Scientific classification
- Domain: Eukaryota
- Kingdom: Animalia
- Phylum: Arthropoda
- Class: Insecta
- Order: Lepidoptera
- Superfamily: Noctuoidea
- Family: Noctuidae (?)
- Genus: Attatha
- Species: A. regalis
- Binomial name: Attatha regalis (Moore, 1872)
- Synonyms: Hypercompa regalis Moore, 1872;

= Attatha regalis =

- Authority: (Moore, 1872)
- Synonyms: Hypercompa regalis Moore, 1872

Species of moth

Attatha regalis is a moth of the family Noctuidae first described by Frederic Moore in 1872. It is found in Sri Lanka, India, Vietnam, Thailand, Nepal, China and Philippines.
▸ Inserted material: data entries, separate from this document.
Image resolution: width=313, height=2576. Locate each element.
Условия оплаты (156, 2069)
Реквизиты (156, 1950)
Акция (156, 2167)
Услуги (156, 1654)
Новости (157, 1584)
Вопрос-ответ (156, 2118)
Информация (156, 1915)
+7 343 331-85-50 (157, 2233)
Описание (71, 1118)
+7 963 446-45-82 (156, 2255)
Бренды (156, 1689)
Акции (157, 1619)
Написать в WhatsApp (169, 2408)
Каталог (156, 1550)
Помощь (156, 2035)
Adult wingspan is 44 mm. Head and thorax whitish. There is a black-brown band on thorax and stripe on metathorax. Abdomen, palpi and legs crimson. Legs striped with black. Forewing white with a black-brown stripe below the cell from base. A narrower stripe runs on inner margin. A large triangular patch arise from costa at apex to above outer angle. Outer angle crimson, with three black spots on it. Hindwings crimson, with a submarginal black spot series.

Larval host plants include Ficus arnottiana, Ficus benghalensis, Ficus religiosa, Sterculia villosa, Ficus cunia and Streblus species.